Ce disque est tout d’abord un très joli objet, packagé avec goût, grace au talent tout en légèreté de la graphiste Flora Gressard.
Mais c’est surtout un bien bel objet sonore, dont s’échappe une manière d’électro-soul planante, évidemment non dénuée de caractère rythmique. De la «Nu-Soul» selon les spécialistes…
On y apprécie tout d’abord la voix de Lisa Spada, douce mais articulée, un peu brillante parfois, toujours expressive et parfaitement à l’aise avec la langue anglaise. Puis le sens du groove et la dextérité du contrebassiste Gaël Maffre. On aime les compositions en elles-mêmes, qui ont presque toutes une saveur de (mini-)tubes à l’esthétique quasi-radiophonique (bonne radio libre, s’entend !). Et aussi le décor sonore déployé par les programmations travaillées, mais qui restent toujours d’une parfaite sobriété.

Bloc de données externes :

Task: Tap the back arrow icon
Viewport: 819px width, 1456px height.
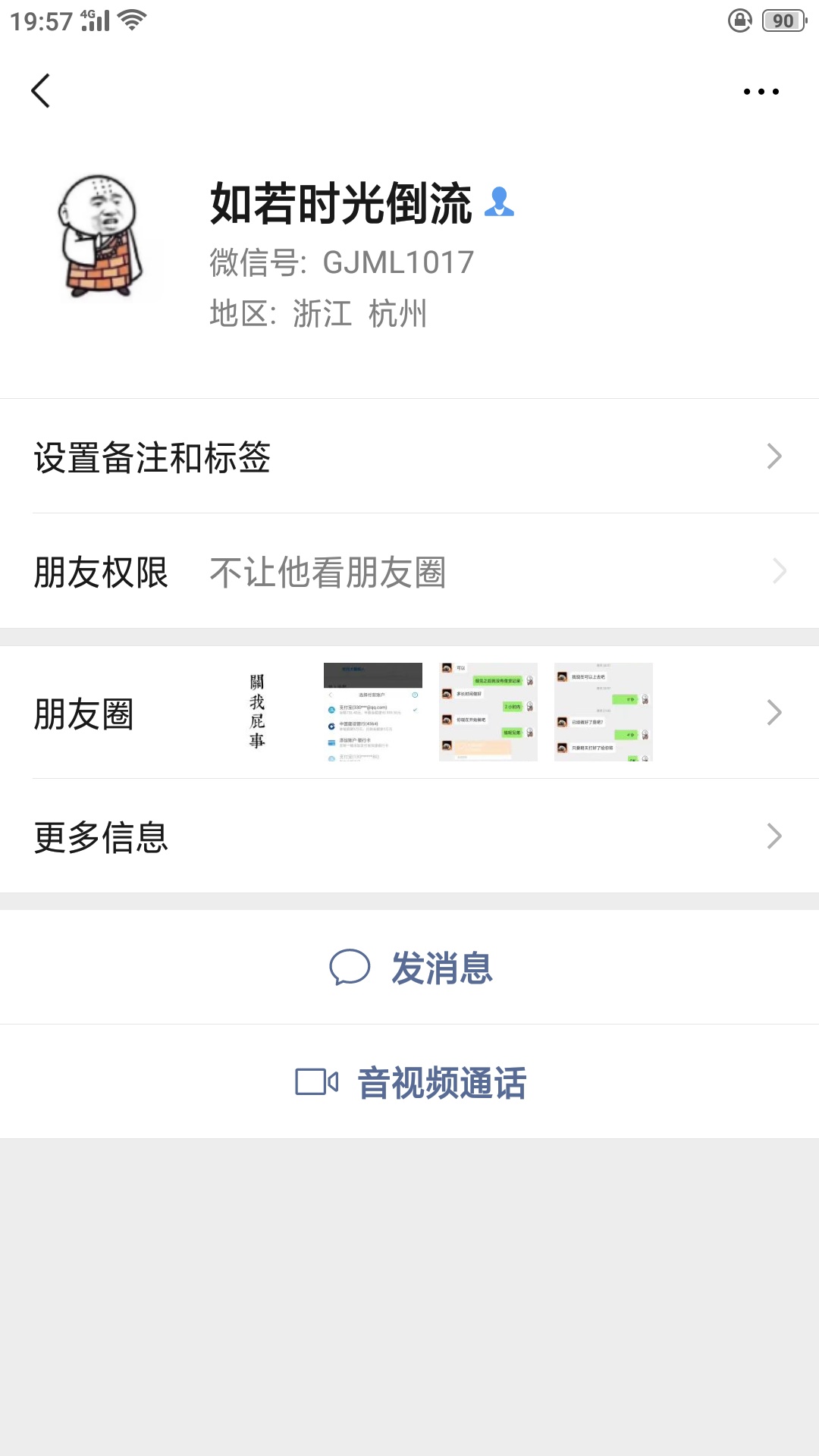Action: (41, 91)
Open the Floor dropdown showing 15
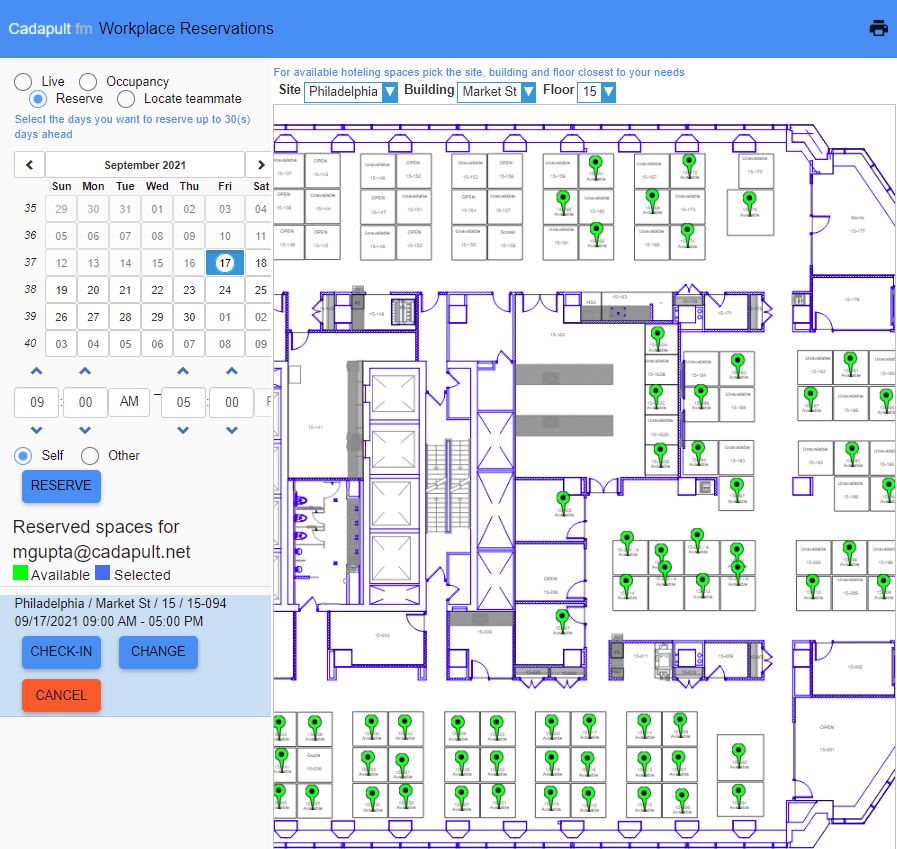 597,92
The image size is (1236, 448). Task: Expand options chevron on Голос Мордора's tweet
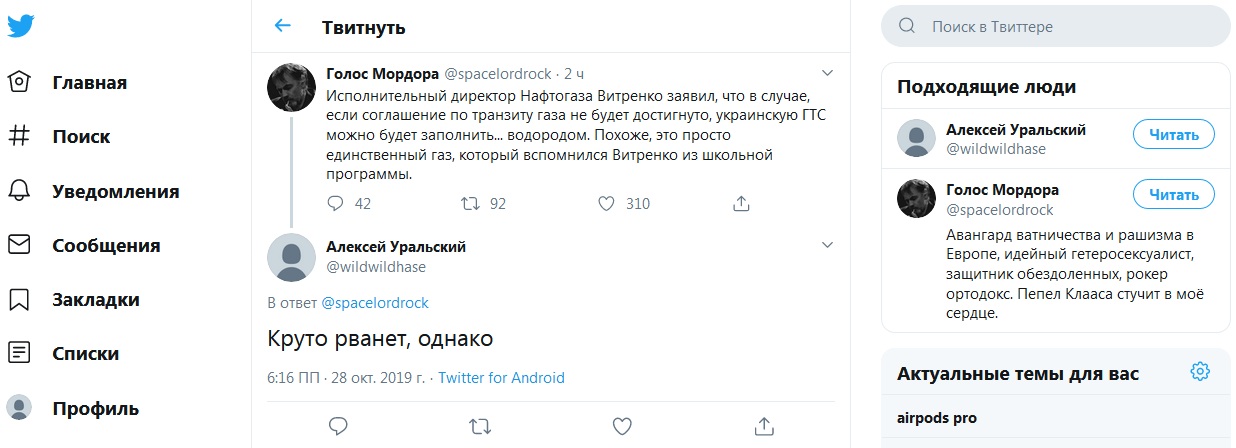click(x=827, y=73)
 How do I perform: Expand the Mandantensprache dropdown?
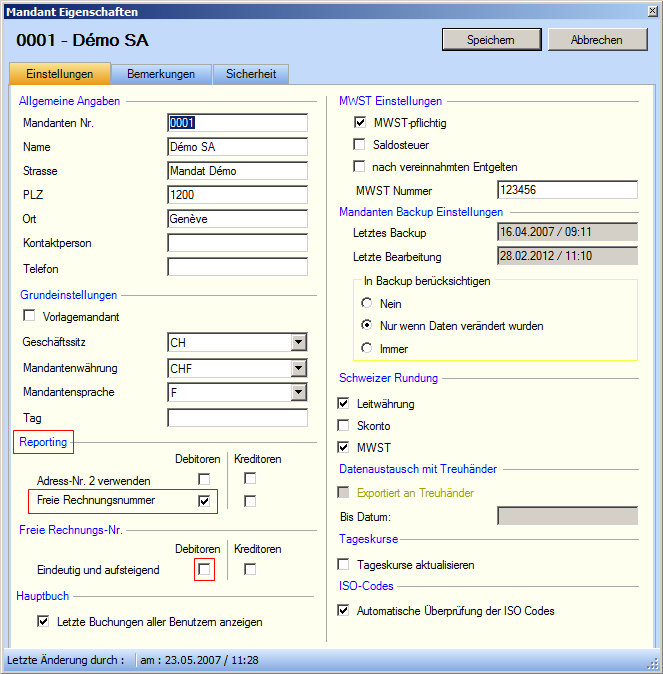298,393
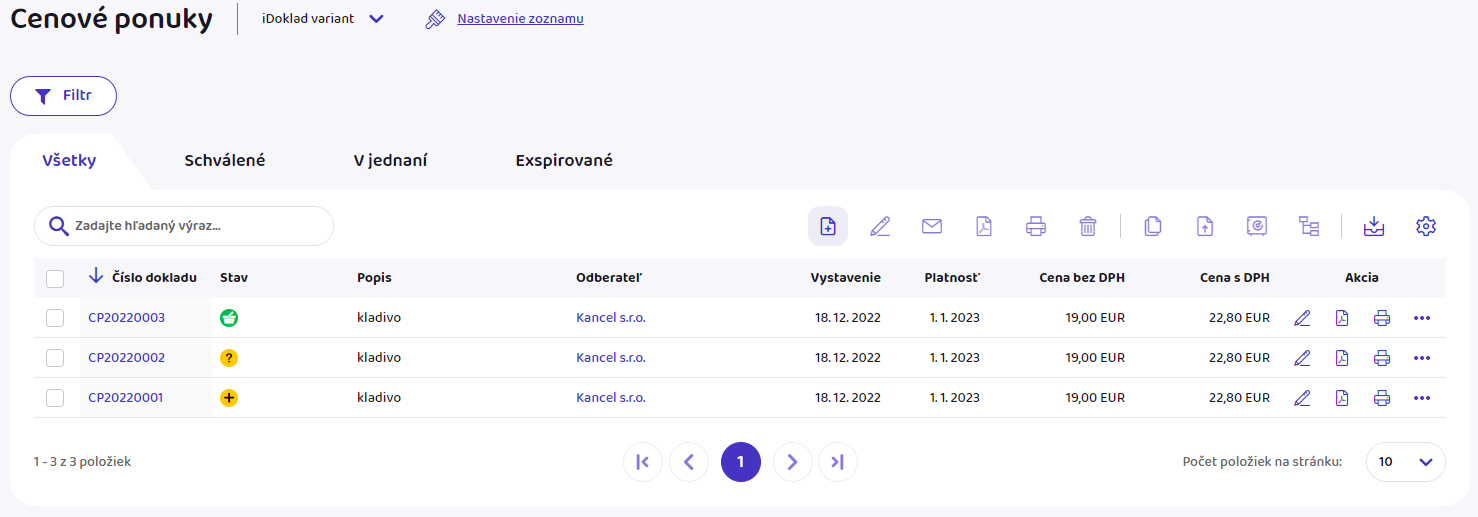Switch to the Schválené tab
Image resolution: width=1478 pixels, height=517 pixels.
pyautogui.click(x=225, y=160)
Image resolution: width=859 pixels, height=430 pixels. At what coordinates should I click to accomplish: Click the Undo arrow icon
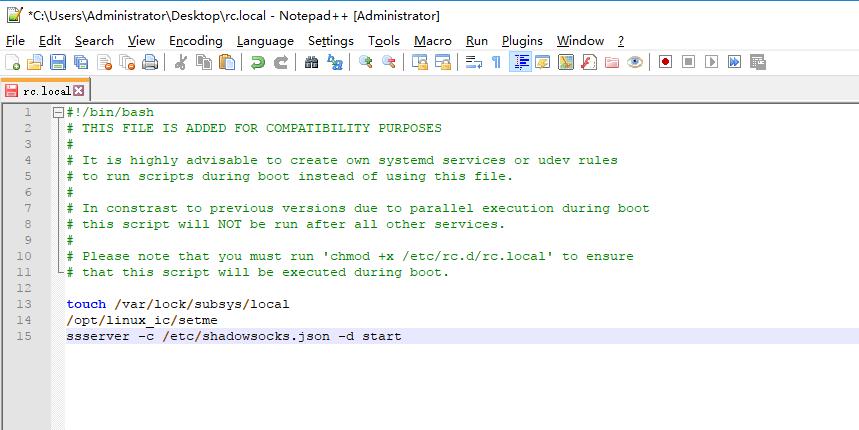[x=258, y=63]
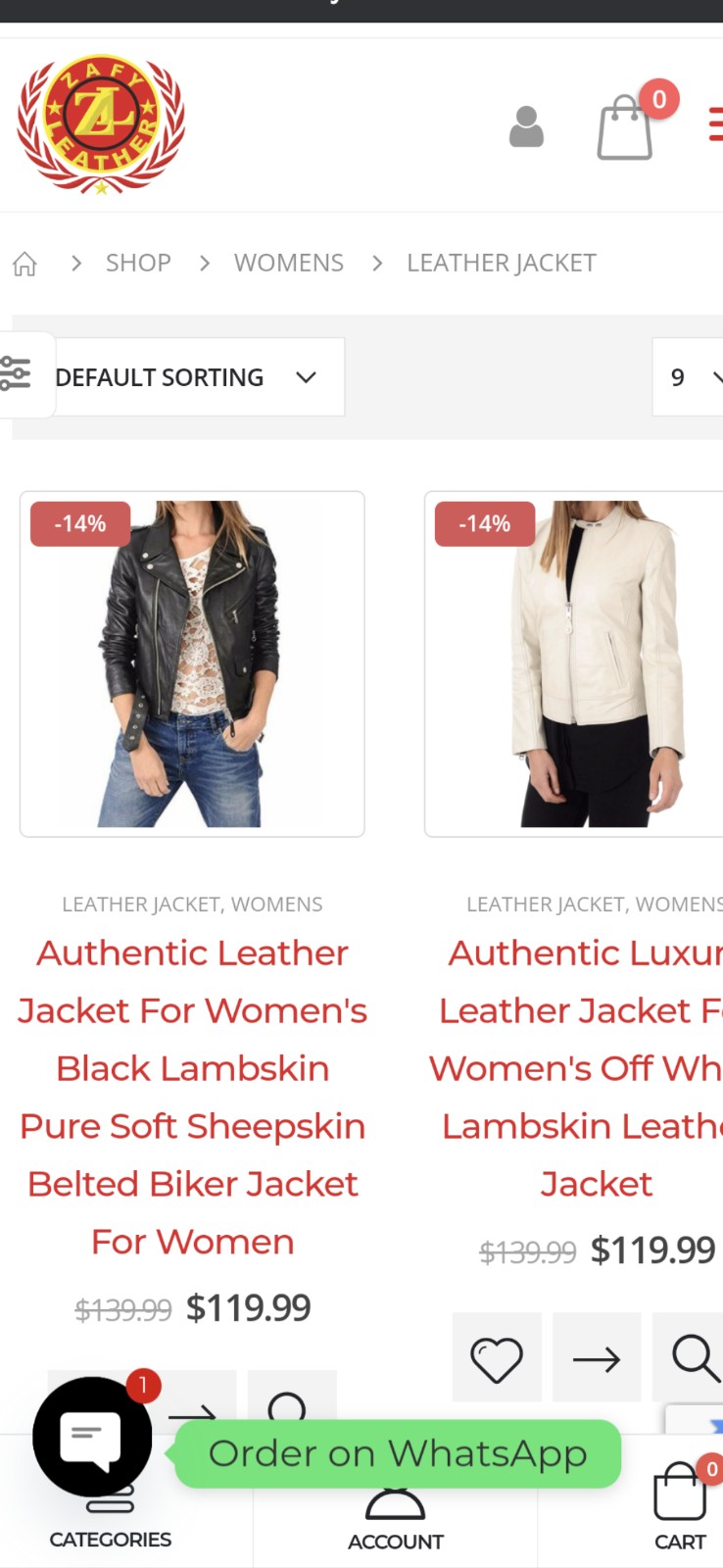Add off-white jacket to wishlist heart

497,1357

Voila donc un album qui unit avec délicatesse la sensualité d’une voix, le timbre naturel de la contrebasse, et des artefacts sonores plus «tendance», mis en espace avec intelligence. Pour situer l’esprit de la chose, osons écrire que le titre «Sunday Morning» évoque la Madonna des meilleurs moments (l’album Ray of Light). Ou citons la chanson «Blue Flavour», que l’on croirait juste écrite pour Lisa par un certain… Prince. Tout cela est d’assez bon augure ! Mais le disque ne contient que des compositions originales, plutôt bien ficelées et au caractère étrangement familier.
Pour un premier disque, la réalisation (due à Rémi Durel du Studio de la Cave) est à la hauteur ! Il ne s’agit pas d’une savante démo, mais bien d’un vrai disque enregistré et mixé avec soin. La contrebasse ne souffre ni d’embompoint systématique, ni d’atrophie particulière. Sa tonicité et sa fermeté sont à citer en exemple sur le très beau titre de conclusion «When you leave» (d’ailleurs parfaitement positionné dans l’album). Les gimmicks sonores dont sont parsemés les morceaux sont toujours précisément situés dans l’espace, les effets de lointain ou de réverbération sont parfaitement dosés et apportent sans ostentation un constant degré de profondeur au mixage. On citera à ce propos le morceau «Muse», à l’intro énigmatique et lancinante, chanté par Gaël. Ma seule vraie réserve portera sur la captation des voix, légèrement brillante, presqu’un peu désincarnée sur certains morceaux. Un parti pris d’enregistrement peut-être, pour le côté «acidulé» que cela confère aux morceaux …
Attention : sans qu’il n’y paraisse au premier abord, cet album est contagieux ! Il s’insinuera en douceur dans l’esprit de l’auditeur, qui se surprendra bien vite à en fredonner les airs à tout moment de la journée. Le talent de mélodistes de notre duo et leur science de la présentation y sont bien pour quelque chose !
Acquérir ce disque, c’est acheter un petit échantillon de bonheur musical à usage personnel, dont il ne faudra pas tarder à faire profiter son entourage ! Mais en respectant les droits fondamentaux des artistes, bien entendu. Il suffira pour cela de le commander en ligne sur la page myspace de Third Shot.